No Place Like Home - Proposition 2 - Competitive Grant Application Update

The California Department of Housing and Community Development is currently accepting competitive grant applications for the No Place Like Home Program. This post provides a short summary that outlines this application process and addresses some of the technical points of the application.

Structure of Funding

  • No Place Like Home (NPLH) funding will be allocated in 4 funding rounds, with one funding round being administered each year.

  •  The Notice of Funding Availability (NOFA) for the 1st round was released in 2018, allocating $400 million. Funds will be awarded in June of 2019. Allocation amounts for subsequent rounds are still to be determined, with no estimates currently provided by the Department of Housing and Community Development (HCD).

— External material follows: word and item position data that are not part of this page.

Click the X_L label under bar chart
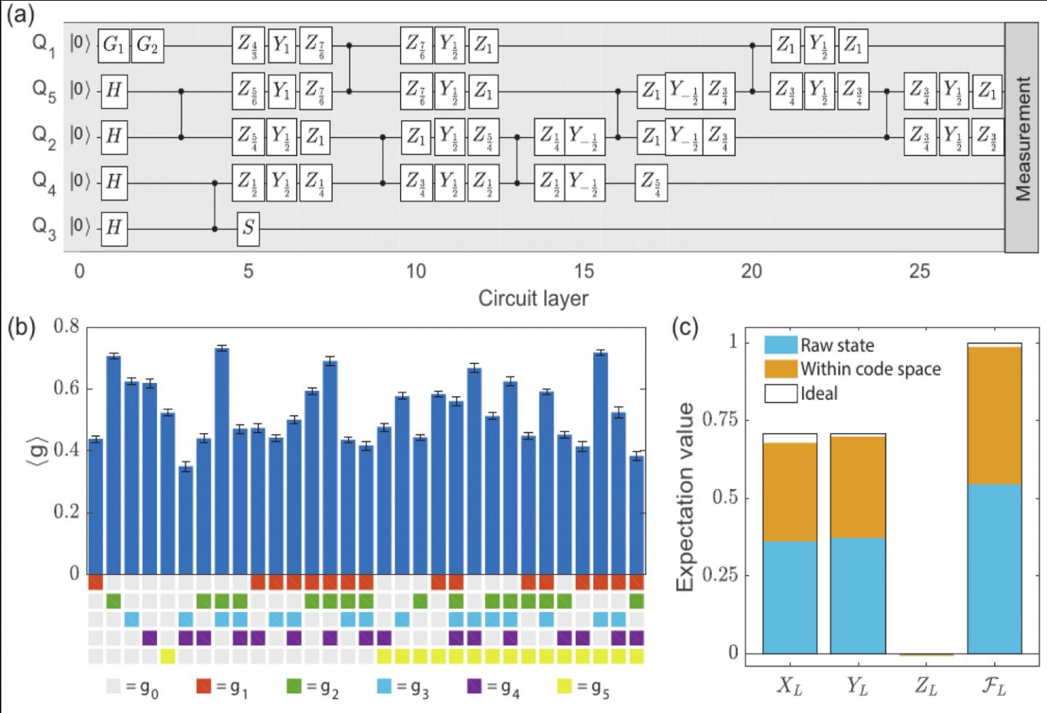The image size is (1047, 713). [790, 686]
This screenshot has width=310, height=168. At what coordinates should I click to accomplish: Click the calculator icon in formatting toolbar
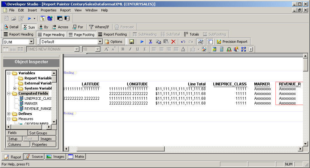tap(222, 49)
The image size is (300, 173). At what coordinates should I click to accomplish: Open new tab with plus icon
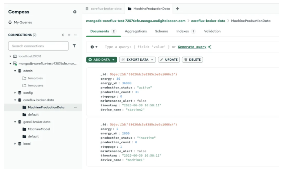point(177,9)
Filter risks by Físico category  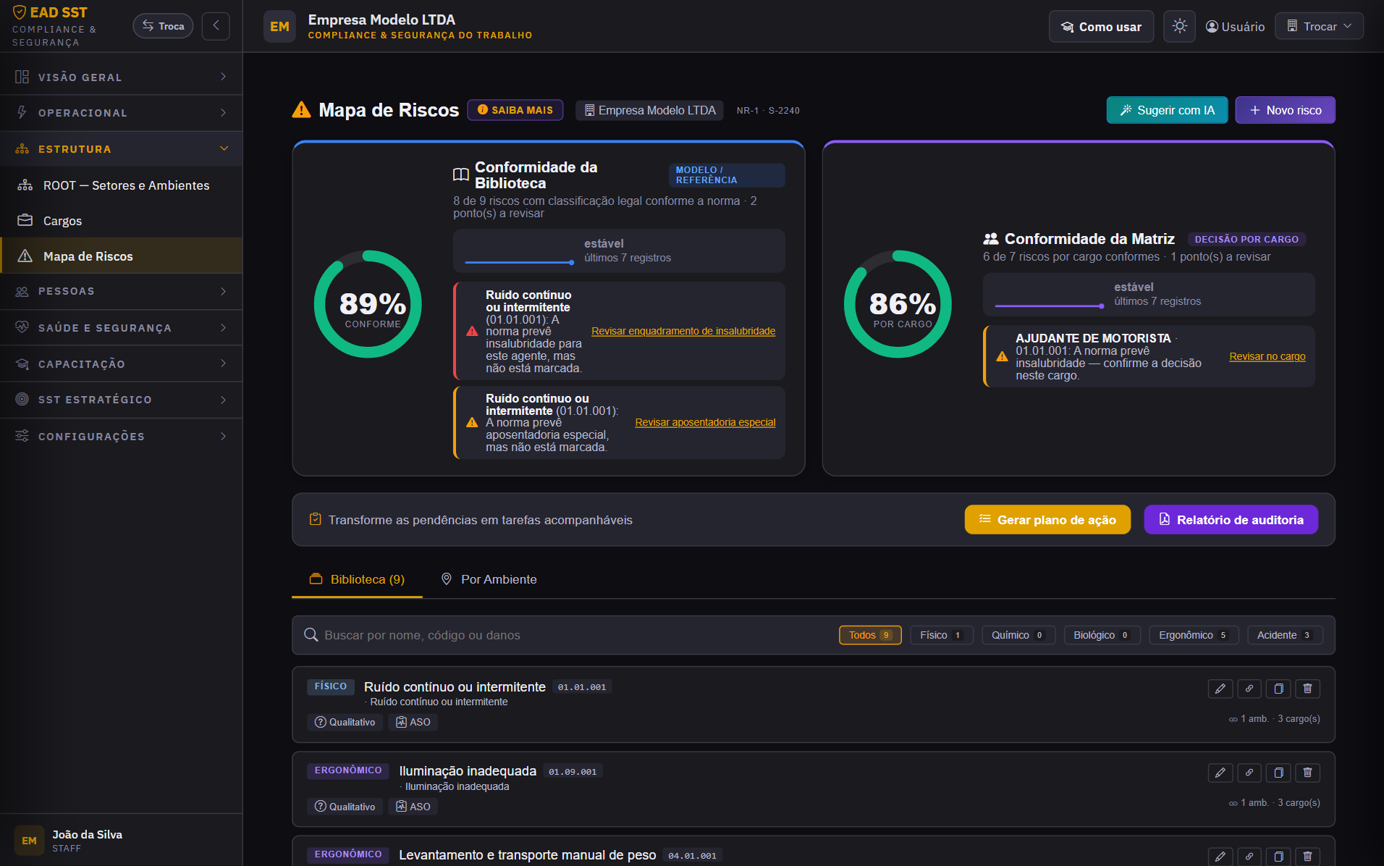coord(941,635)
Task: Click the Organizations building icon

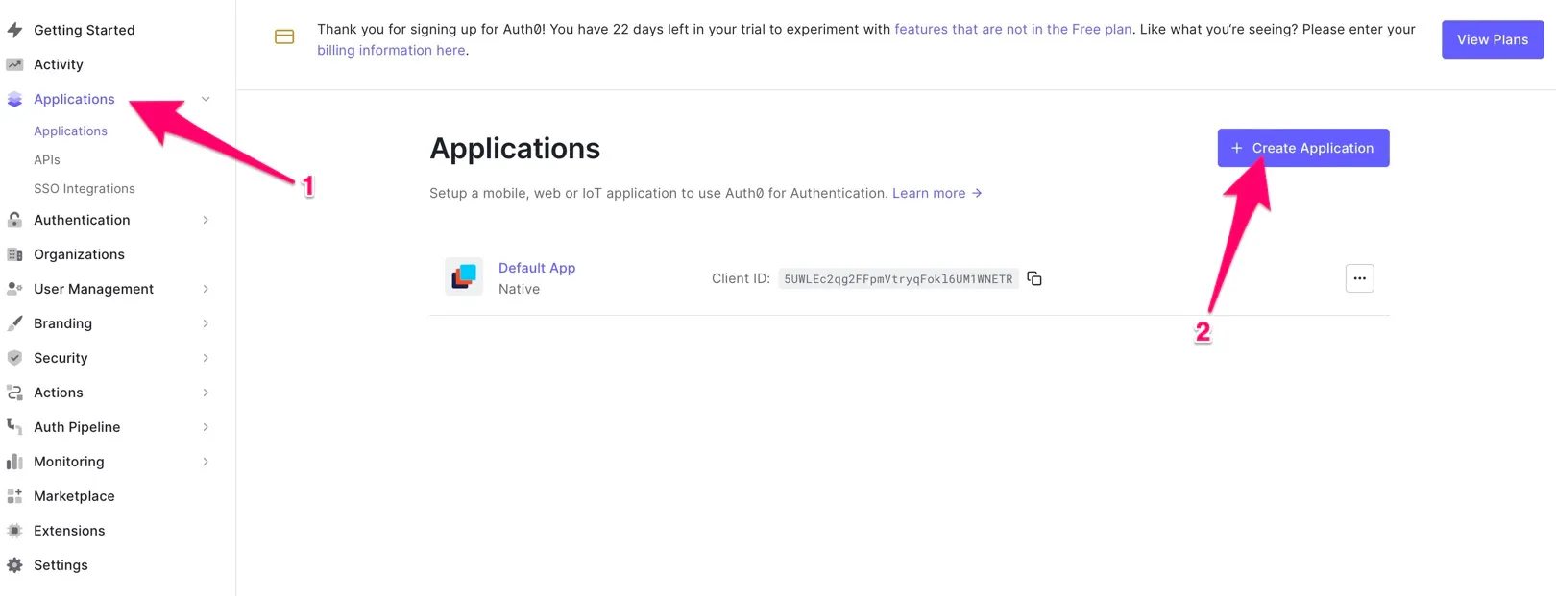Action: click(x=14, y=254)
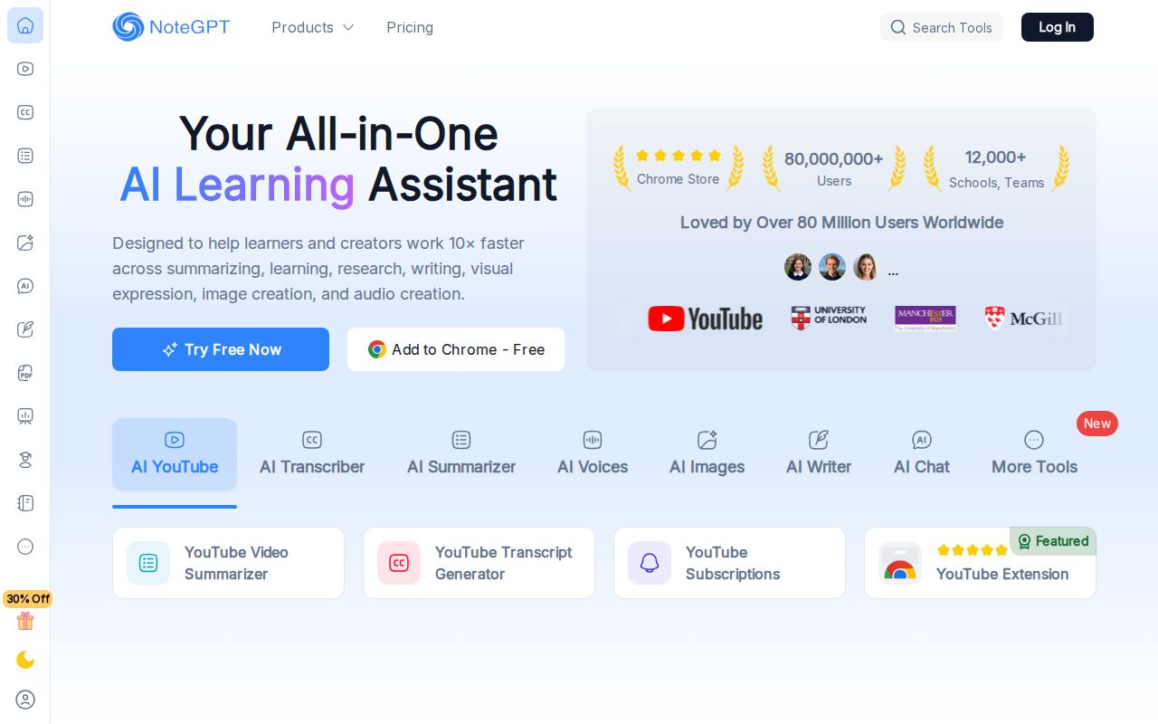Select the CC transcriber sidebar icon
The width and height of the screenshot is (1158, 724).
point(25,112)
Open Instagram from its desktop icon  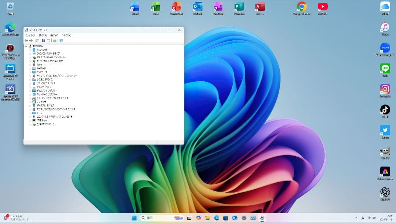pyautogui.click(x=385, y=89)
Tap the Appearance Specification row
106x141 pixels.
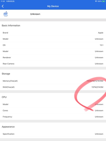53,134
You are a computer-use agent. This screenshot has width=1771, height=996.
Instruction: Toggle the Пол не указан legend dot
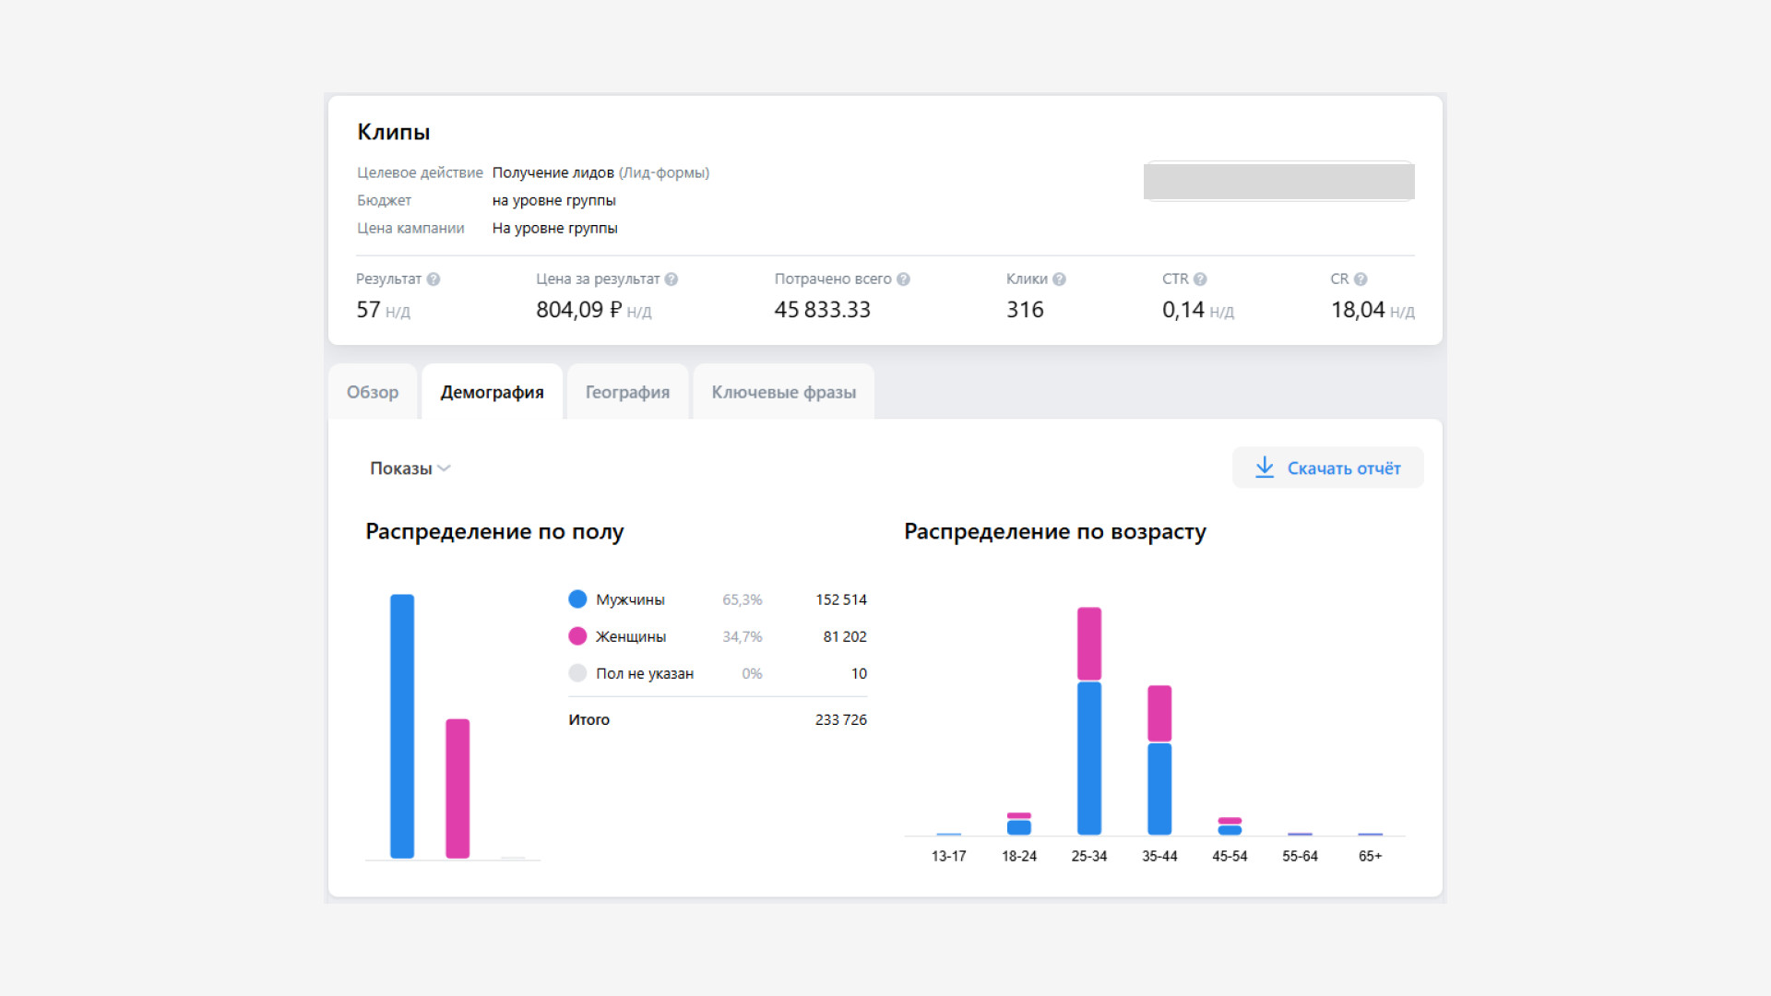pos(577,673)
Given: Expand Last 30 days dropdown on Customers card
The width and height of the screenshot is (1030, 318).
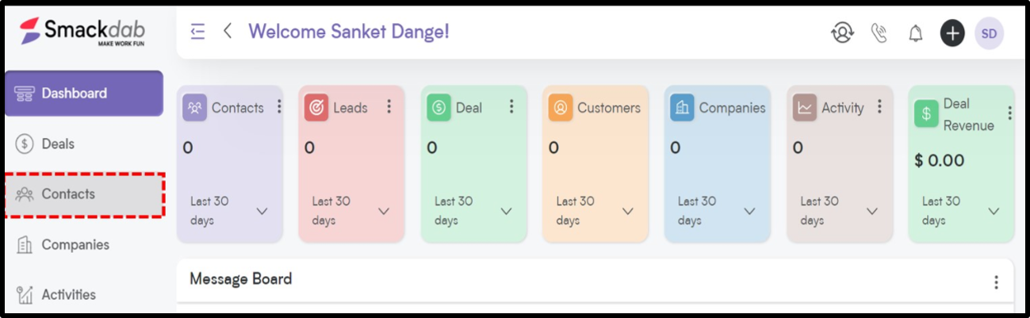Looking at the screenshot, I should click(x=628, y=211).
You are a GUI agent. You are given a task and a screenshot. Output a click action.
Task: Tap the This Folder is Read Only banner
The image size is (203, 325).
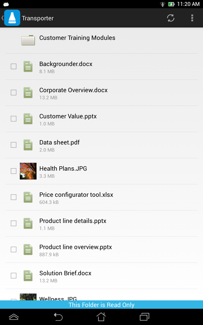click(x=102, y=305)
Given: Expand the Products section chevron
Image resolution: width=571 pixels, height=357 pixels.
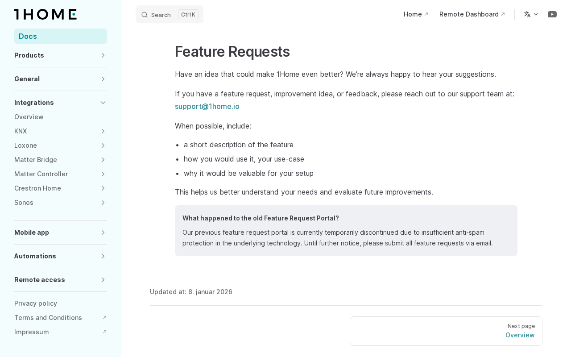Looking at the screenshot, I should coord(103,55).
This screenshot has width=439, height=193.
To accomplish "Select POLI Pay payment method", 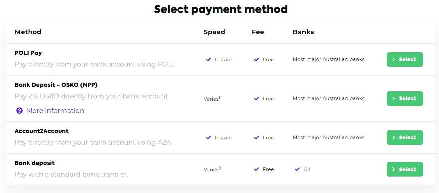I will [x=404, y=59].
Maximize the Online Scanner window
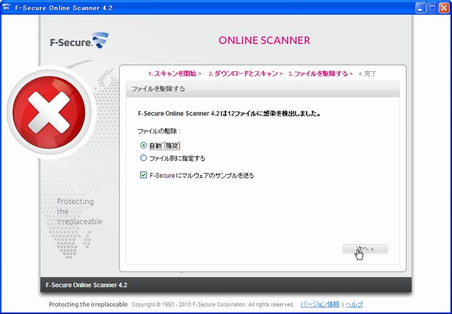 [x=432, y=8]
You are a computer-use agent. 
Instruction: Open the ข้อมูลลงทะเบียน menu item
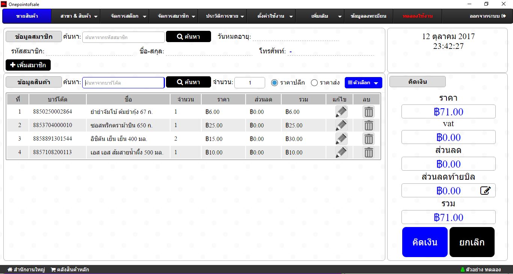pyautogui.click(x=368, y=16)
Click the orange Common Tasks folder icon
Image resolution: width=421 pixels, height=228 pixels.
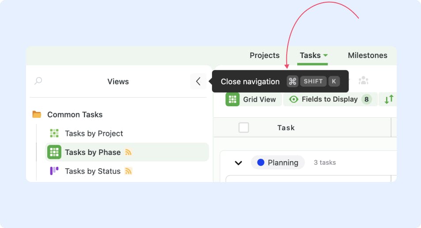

The number of applicants in the 1st round will dictate how rounds 2, 3, and 4 will be conducted.

  •  Funding allocations per year are dependent on the interest and debt service rates which are still to be determined; however HCD anticipates needing to use the full $140 million allowed annually by statute for repayment (debt servicing) of the bonds issued to fund NPLH.   

  •  The deadline for submitting applications under the NOFA was extended to January 30, 2019.

Planning and Approval Process

  • NPLH competitive grant applications can be submitted as part of an MHSA county plan or a Continuum of Care program, or submitted independently.

  • HCD is the only body needed to approve independent NPLH competitive grant applications (grant application that are not part of existing MHSA 3-year plans or Continuum of Care plans).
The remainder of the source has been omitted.